2.5. Identifying Prognostic Signature for Colorectal Cancer Based on Deep Learning

Protein biomarkers facilitate early diagnosis, prognosis estimation, personalized treatment selection, monitoring of treatment response, and prediction of drug resistance, thereby enhancing both diagnostic and therapeutic precision and effectiveness. Emerging evidence also suggests that large‐scale characterization of aberrant glycoproteins has significant potential for the discovery of novel biomarkers and therapeutic targets.[ 17 , 38 ]

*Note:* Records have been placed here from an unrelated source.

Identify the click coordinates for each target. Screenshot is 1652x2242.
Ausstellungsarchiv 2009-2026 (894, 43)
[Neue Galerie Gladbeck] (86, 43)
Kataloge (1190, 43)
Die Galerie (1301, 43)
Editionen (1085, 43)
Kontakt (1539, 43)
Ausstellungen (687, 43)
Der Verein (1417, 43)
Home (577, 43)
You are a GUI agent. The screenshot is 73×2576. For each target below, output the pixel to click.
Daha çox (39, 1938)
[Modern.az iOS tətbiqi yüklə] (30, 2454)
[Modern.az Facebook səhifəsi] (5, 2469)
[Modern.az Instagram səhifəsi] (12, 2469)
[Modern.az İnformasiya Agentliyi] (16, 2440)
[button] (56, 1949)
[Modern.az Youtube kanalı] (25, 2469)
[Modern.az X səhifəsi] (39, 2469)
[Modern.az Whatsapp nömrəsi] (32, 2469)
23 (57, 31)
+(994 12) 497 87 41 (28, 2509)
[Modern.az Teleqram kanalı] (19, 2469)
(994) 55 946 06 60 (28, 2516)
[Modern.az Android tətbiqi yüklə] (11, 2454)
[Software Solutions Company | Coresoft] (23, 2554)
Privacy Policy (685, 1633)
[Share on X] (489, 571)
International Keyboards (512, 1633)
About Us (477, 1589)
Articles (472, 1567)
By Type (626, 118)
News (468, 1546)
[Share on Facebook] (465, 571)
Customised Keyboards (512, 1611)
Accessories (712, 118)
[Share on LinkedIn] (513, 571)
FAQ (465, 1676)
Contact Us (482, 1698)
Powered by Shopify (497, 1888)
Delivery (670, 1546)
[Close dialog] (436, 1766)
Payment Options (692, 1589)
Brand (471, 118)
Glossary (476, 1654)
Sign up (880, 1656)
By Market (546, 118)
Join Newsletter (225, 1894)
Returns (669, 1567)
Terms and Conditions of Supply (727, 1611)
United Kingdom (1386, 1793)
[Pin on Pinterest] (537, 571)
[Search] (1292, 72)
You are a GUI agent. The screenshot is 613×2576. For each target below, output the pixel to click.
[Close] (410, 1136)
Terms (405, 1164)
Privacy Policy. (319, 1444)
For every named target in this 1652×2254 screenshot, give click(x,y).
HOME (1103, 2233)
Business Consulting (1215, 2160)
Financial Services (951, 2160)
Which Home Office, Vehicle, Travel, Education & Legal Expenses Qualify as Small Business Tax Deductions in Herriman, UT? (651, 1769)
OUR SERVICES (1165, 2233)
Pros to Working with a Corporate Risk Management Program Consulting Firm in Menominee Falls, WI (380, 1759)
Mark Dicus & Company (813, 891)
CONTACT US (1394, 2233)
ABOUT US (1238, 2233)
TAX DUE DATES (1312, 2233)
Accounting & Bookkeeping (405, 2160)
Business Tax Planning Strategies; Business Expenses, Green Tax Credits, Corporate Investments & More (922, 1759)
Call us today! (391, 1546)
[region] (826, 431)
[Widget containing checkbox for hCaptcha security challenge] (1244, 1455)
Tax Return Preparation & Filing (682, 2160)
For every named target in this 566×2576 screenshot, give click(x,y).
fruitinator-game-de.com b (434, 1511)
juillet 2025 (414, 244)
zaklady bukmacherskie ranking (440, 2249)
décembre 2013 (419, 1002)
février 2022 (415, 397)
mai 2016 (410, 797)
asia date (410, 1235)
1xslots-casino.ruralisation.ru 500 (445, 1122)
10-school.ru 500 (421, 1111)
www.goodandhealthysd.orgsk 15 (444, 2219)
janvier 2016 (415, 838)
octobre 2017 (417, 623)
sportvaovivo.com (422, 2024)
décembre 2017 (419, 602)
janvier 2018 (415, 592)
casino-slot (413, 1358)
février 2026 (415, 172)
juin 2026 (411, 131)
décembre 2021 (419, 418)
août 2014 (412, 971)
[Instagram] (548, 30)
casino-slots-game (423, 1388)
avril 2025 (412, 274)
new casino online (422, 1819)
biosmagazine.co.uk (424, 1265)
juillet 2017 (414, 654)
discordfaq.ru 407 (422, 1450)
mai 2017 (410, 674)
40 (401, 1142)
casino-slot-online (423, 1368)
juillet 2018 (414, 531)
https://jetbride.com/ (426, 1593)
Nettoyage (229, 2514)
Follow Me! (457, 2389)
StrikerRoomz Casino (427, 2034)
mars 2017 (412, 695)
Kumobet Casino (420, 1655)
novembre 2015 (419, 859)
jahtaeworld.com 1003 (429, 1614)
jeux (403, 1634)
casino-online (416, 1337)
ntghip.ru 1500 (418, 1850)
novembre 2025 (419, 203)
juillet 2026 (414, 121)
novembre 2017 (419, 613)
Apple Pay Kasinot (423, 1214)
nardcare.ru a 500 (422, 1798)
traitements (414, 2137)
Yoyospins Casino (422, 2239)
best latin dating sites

To further integrate our findings with clinical practice, we explored the potential of N‐glycosylation diagnosis signatures for CRC patients. Our analysis of glycoproteomics data using ROC curves revealed that multiple IGPs could significantly distinguish tumors from NAT (Figure  5A). The discriminative ability varies among different glycoforms, with Sia showing the best performance (Figure 5B). Indeed, glycoproteins were more effective in distinguishing tumors from NATs than non‐glycoproteins (Figure 5C), similar to findings with secreted proteins (Figure S6A–C, Supporting Information).

Figure 5.

Figure 5

Screening for Potential CRC Prognostic Signature. (A) Point plot showing the AUC values for each IGP. Differential colors represent differential N‐Glycoform. Differential size represents the number of values detected in 90 samples. (B) Boxplot illustrating the AUC for each glycoform. Differential colors represent differential N‐Glycoform. (C) Comparison of AUC values for glycoproteins versus non‐glycoproteins. (D) Top 10 glycoproteins with the highest number of IGPs. The color represents the average number of N‐glycan across all sites in each protein, with higher saturation representing a higher average. (E) ROC curve displaying the performance of multiple glycoproteins logistic regression modules in identifying CRC. Each red dot represents an independent ROC value for each protein. (F) ROC curve showing the results of constructing a random forest model using a combination of CLCA1 and OLFM4. Each red dot represents an independent ROC value for each protein. (G) ROC curve presenting the training results of a random forest model for CLCA1 and OLFM4 using public data. Each red dot represents an independent ROC value for each protein. (H) ROC curve illustrating the testing results of a random forest model for CLCA1 and OLFM4 using public data. Each red dot represents an independent ROC value for each protein. (I) Multivariate survival analyses of IHC patients involved Cox regression analysis. The red line segments represent high risk and the blue color represents low risk.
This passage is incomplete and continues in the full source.